The input schema has 100% description coverage, with clear documentation for all four parameters (name_contains, name, role_ids, sort_dir). The description doesn't add any parameter-specific information beyond what's in the schema, such as explaining interactions between parameters (e.g., 'name' overriding others). This meets the baseline of 3 since the schema does the heavy lifting.

Input schemas describe structure but not intent. Descriptions should explain non-obvious parameter relationships and valid value ranges.

Purpose4/5

Does the description clearly state what the tool does and how it differs from similar tools?

The description clearly states the tool's purpose: 'List all roles from your Panther instance.' It specifies the verb ('List') and resource ('roles'), and distinguishes it from the sibling tool 'get_role' which likely retrieves a single role. However, it doesn't explicitly differentiate from other list_* tools like 'list_users' or 'list_detections', which follow a similar pattern.

Agents choose between tools based on descriptions. A clear purpose with a specific verb and resource helps agents select the right tool.

Usage Guidelines3/5

Does the description explain when to use this tool, when not to, or what alternatives exist?

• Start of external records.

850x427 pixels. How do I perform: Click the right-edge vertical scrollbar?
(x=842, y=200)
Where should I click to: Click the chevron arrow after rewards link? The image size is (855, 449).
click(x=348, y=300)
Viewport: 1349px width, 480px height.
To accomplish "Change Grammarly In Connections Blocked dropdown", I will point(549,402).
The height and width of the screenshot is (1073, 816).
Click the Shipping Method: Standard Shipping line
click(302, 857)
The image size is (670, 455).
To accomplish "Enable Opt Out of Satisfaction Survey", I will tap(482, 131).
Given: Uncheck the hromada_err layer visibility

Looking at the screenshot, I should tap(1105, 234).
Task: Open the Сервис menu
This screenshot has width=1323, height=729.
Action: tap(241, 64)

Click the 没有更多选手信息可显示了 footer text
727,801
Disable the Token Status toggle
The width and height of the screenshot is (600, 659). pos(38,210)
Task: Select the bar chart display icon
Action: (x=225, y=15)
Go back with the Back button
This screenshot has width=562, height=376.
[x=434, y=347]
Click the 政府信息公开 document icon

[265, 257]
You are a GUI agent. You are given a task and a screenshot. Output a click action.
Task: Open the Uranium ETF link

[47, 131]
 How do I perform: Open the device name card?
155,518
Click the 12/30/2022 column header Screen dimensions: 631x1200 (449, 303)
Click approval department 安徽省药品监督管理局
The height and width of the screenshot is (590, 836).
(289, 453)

The description implies usage context through the permissions requirement ('Read User Info') and mentions returning metadata, but it doesn't provide explicit guidance on when to use this tool versus alternatives like 'get_role' (for a single role) or other list_* tools. No when-not-to-use scenarios or prerequisites beyond permissions are stated.

Agents often have multiple tools that could apply. Explicit usage guidance like "use X instead of Y when Z" prevents misuse.